The last time I made my case for a promotion, the director said "Sorry, no promotions right now, there's nothing I can do."
A couple months later, a coworker gets a job offer elsewhere and threatens to leave, and he's immediately promoted. He happens to be the least experienced engineer, and now he's leading the team.
This sends everybody scrambling for job offers, since that's what gets rewarded. Half the engineers have left already, and with any luck, I'll be next out the door.
The best way to get a Promo is to get another job.
My theory is that in the last couple of years, the market is booming however for most people, salaries haven’t kept up with it. At Microsoft my rate of raise was lower than inflation (so in essence I was getting paid less every year). Jumping ship was a huge jump. I interviewed at a bunch of places and got an idea what the market would pay for me. I negotiated slightly above and been happy.
I've been saying this for a long time. It's especially true in technology and engineering.
I think the reason why the best way to get a promotion and a raise is to get another job is because once you've been working for a company for a few years your salary and benefits are "pinned" or anchored by HR, and you're only going to be able to advance within their acceptable terms, rates, and limits. There's also a lot more negotiation overhead—you have to spend a lot of effort in making your case for a promotion. Whereas with a new job you start fresh and you can negotiate on fundamental terms.
My best way to get a raise used to be to quit my contract. Got 50% more for staying. Now I get 33% raises (without asking/negotiation) to prevent me from qutting :-P That said, I started very low, so 50% was not much.
I recently understood what was it that made me quit reading Dilbert: because he's an asshole now.
For me, Dilbert used to be like a character in a Kafka novel making funny remarks about all the nonsense. And he used to build things too. Nowadays the "humor" is mostly people insulting each other to their face.
Sucks, though. As you say, it used to be such a great strip.
Not normally, but when you read some of his strips after reading some of his articles you start noticing done of the undertones of what he believes in in them. Especially when Dilbert is interacting with women.

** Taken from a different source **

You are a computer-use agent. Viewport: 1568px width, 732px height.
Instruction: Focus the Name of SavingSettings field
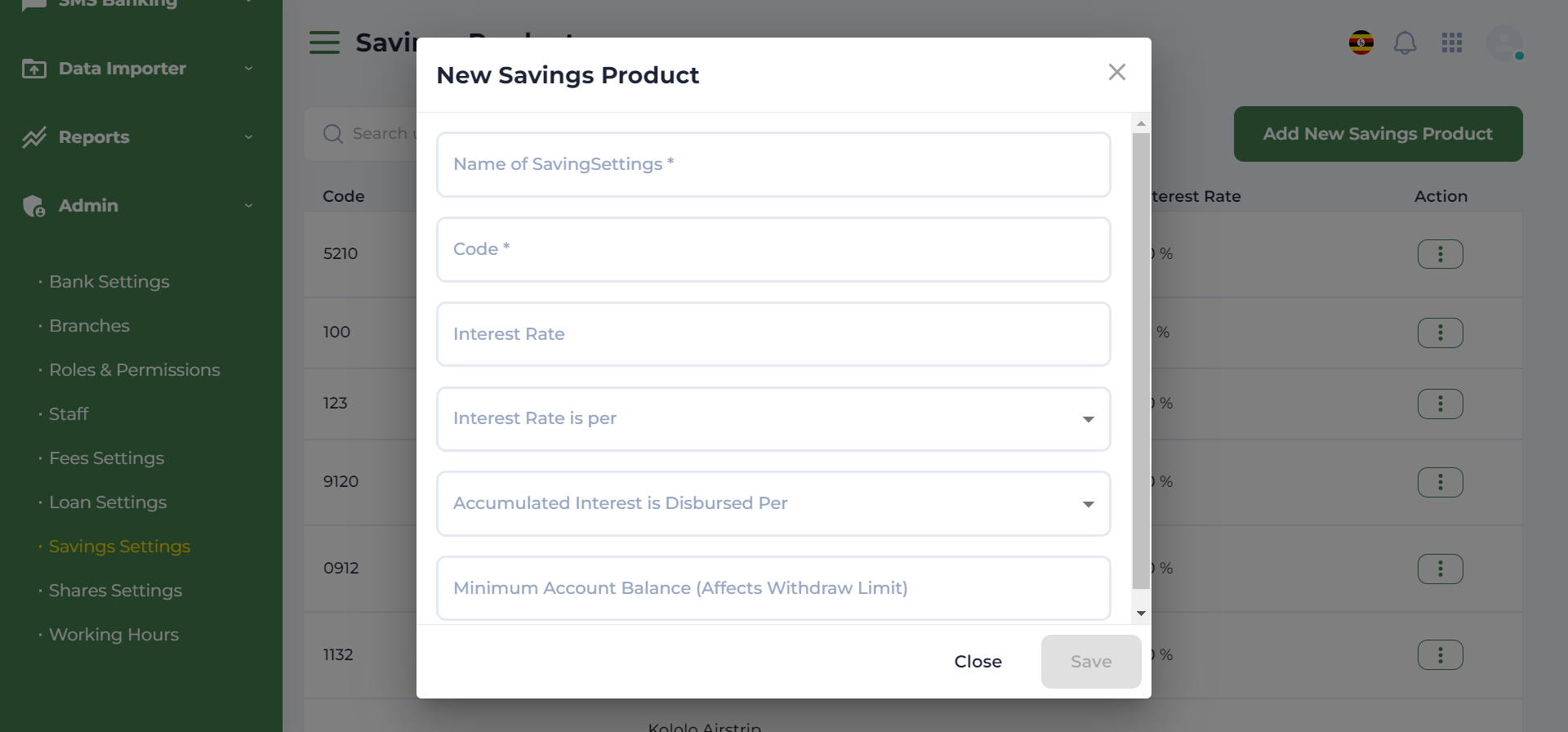point(773,165)
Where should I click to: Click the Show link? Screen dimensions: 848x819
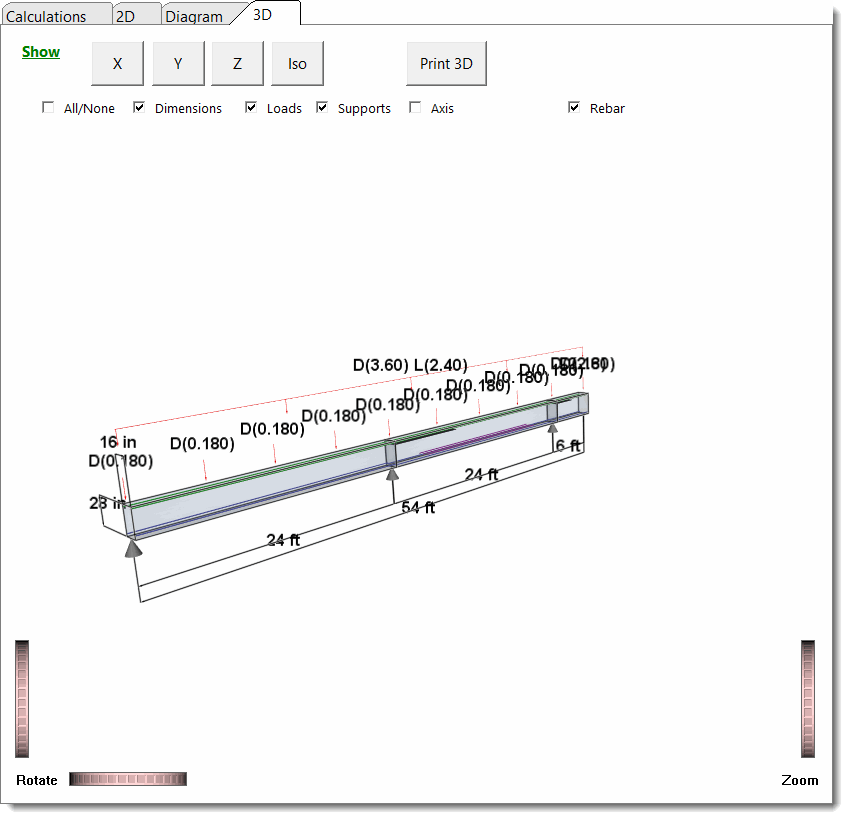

I experienced a similar situation just a few months ago. I'm now being asked to step in and take over the project from the very person who got the promotion because said individual never truly had the leadership skills to begin with, rather, they only had the leverage of walking out the door.
It's a very difficult pill to swallow when my manager turns this situation around on me, stating (I'm paraphrasing), "If you truly want to be a senior, you have to know when to swallow your pride and do right by the team."
For some reason raises suck these days. Where I’m currently employed the raise for a level jump almost doesn’t justify the amount of work to get there. So either I’ll jump through all these hoops to get a very modest raise or stay at the same level until the better parts of stocks vest and go find another job.
I always tell people that the best raises are the ones you get when you land a new job.
I never understood this mindset. Why would an employer pay someone that they have to train more than someone they already have?
I understand companies only being able to afford recent college graduates, but I don't understand the reasoning behind the larger companies paying a replacement more than the person who left.
I guess they're betting on higher performance from new employees trying to prove themselves?
What I saw was that managers don't think the person would leave. Because he doesn't have the guts. Or they don't want to pay him more than a manager would earn an so on. The people that decide this are the kind of people that do not change jobs unless they have to. They think everybody else is like them or worse.
Then when the person leaves they need to hire somebody else and they pay as much as it is needed to hire that new person. So it happens because it is a two step process with two independent decisions from the management and I have yet to see a manager that realizes that the two decisions are connected. I've even seen managers doing the same mistake over and over and never learning anything from it.
A couple months later, a coworker gets a job offer elsewhere and threatens to leave, and he's immediately promoted. He happens to be the least experienced engineer, and now he's leading the team.
This sends everybody scrambling for job offers, since that's what gets rewarded. Half the engineers have left already, and with any luck, I'll be next out the door.